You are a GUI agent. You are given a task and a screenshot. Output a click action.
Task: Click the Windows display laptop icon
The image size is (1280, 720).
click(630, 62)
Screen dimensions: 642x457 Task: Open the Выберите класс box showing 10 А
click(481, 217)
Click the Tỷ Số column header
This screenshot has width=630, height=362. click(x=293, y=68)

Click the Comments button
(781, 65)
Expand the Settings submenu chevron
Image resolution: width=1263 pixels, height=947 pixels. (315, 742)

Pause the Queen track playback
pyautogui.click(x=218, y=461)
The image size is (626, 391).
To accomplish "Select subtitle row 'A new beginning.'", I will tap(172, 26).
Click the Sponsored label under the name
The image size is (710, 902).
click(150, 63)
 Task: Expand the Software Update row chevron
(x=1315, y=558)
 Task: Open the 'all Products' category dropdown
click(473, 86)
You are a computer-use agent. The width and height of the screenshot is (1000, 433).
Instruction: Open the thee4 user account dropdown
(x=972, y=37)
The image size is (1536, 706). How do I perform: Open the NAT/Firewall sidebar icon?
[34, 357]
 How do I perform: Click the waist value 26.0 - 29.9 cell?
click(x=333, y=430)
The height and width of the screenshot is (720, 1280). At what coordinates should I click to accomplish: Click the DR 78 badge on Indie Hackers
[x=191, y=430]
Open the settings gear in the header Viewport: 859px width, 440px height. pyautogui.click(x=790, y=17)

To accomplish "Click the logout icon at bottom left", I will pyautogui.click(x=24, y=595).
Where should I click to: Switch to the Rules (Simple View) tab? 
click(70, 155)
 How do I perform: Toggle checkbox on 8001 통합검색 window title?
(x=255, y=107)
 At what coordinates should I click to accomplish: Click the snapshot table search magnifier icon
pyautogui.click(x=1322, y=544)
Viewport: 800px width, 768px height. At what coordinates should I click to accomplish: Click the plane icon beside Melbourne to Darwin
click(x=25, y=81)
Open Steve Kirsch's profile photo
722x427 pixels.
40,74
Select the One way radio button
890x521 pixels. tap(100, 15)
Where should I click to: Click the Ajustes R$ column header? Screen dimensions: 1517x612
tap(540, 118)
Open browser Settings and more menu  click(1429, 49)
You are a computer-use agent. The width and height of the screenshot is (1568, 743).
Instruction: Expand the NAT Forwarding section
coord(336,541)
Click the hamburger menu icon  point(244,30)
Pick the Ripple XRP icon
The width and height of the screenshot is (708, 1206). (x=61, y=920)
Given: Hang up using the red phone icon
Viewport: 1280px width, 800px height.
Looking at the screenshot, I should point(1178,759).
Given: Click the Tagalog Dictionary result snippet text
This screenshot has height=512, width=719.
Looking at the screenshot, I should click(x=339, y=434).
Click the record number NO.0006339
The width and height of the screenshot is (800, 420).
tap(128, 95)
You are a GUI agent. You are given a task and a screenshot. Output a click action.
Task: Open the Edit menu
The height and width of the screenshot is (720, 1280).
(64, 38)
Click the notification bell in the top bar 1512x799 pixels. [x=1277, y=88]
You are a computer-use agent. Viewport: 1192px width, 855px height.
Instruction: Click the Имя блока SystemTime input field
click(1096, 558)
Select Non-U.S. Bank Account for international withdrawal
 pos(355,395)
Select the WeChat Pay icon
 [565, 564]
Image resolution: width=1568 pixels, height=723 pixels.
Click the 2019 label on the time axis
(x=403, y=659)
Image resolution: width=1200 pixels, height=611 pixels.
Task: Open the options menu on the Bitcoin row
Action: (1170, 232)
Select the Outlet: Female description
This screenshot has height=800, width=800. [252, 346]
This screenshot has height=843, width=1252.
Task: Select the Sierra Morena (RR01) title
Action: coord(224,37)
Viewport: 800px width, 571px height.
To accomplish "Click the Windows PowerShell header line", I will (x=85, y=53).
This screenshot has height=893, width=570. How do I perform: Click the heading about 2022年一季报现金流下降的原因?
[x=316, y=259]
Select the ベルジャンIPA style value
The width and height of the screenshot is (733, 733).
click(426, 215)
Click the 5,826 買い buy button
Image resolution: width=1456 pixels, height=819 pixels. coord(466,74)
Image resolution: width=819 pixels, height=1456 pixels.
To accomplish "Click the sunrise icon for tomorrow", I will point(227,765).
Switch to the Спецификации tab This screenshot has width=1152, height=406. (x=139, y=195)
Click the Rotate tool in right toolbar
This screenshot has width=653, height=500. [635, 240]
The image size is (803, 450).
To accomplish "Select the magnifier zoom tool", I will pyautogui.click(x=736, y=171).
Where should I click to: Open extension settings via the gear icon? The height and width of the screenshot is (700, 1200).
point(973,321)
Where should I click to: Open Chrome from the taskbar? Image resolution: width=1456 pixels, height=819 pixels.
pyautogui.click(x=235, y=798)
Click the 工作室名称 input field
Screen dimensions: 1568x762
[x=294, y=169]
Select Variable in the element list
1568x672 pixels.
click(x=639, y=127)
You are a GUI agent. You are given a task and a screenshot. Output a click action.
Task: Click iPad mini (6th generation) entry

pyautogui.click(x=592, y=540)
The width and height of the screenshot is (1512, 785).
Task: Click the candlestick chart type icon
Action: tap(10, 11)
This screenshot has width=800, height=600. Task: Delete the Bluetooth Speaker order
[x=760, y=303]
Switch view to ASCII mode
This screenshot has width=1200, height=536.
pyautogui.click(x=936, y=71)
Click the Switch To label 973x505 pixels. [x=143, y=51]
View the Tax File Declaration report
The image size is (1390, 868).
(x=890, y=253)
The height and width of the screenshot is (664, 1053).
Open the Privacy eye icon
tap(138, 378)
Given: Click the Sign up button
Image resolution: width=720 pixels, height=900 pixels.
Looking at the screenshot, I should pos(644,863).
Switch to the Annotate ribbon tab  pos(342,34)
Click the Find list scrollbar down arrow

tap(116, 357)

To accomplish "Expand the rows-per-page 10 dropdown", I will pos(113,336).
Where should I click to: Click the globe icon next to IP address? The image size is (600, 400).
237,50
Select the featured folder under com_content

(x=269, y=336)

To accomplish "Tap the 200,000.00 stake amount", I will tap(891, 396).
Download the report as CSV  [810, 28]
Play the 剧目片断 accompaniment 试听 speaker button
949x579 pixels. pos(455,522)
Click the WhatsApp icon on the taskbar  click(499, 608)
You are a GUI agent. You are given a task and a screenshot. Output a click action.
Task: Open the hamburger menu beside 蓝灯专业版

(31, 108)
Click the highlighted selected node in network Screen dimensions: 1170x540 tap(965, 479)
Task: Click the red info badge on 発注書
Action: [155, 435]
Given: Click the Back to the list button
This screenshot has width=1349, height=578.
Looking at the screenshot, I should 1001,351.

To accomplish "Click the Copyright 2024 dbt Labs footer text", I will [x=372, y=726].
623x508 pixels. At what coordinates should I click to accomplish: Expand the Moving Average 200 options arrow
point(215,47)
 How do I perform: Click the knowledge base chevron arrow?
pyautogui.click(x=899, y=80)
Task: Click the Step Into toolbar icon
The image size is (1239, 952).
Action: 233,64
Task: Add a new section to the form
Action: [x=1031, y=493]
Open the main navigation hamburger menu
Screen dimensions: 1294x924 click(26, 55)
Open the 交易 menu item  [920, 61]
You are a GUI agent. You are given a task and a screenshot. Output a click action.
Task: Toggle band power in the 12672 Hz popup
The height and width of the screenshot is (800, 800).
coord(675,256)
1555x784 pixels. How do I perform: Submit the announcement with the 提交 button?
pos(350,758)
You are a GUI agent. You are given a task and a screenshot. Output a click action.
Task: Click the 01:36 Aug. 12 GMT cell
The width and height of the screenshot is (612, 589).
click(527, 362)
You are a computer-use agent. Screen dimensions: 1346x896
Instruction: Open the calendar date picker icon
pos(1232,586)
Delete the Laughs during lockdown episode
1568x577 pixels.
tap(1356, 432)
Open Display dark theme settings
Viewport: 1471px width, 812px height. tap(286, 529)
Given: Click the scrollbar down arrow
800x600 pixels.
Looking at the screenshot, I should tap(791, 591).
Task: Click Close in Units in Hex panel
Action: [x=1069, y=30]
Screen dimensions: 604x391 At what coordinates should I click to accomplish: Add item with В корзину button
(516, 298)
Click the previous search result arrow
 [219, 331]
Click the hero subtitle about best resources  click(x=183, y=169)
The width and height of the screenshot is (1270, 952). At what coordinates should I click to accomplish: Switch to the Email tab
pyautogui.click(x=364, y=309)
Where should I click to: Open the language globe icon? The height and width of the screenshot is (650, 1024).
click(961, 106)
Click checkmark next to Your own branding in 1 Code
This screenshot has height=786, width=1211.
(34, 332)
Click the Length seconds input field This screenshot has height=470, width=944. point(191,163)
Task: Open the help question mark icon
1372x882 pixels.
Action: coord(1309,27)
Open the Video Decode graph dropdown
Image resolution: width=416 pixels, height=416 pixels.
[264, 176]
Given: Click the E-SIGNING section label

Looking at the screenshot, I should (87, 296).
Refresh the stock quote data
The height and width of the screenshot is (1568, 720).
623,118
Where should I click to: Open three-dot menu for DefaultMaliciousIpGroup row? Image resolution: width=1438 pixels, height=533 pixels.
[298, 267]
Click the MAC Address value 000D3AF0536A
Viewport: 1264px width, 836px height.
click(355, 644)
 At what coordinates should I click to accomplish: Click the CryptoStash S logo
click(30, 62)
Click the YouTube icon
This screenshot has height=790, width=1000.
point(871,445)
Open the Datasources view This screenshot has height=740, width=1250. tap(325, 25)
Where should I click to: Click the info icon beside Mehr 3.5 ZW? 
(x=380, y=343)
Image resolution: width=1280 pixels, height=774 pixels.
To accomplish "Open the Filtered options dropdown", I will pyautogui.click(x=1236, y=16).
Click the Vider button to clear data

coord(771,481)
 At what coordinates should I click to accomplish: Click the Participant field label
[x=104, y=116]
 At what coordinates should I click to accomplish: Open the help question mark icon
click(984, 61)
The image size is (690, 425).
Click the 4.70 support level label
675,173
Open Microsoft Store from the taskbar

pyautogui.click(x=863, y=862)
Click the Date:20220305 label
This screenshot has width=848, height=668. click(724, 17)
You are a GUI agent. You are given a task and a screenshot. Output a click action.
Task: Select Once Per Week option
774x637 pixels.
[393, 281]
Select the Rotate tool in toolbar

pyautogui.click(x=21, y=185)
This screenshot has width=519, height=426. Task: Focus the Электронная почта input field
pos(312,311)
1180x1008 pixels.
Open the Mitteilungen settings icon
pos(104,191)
__________
**What you have to do**
Reproduce verbatim the items starting at the line containing "Select Non-U.S. Bank" and ending at the line containing "Action: coord(224,37)", both lines included.

**Answer to the task**
Select Non-U.S. Bank Account for international withdrawal
 pos(355,395)
Select the WeChat Pay icon
 [565, 564]
Image resolution: width=1568 pixels, height=723 pixels.
Click the 2019 label on the time axis
(x=403, y=659)
Image resolution: width=1200 pixels, height=611 pixels.
Task: Open the options menu on the Bitcoin row
Action: (1170, 232)
Select the Outlet: Female description
This screenshot has height=800, width=800. [252, 346]
This screenshot has height=843, width=1252.
Task: Select the Sierra Morena (RR01) title
Action: coord(224,37)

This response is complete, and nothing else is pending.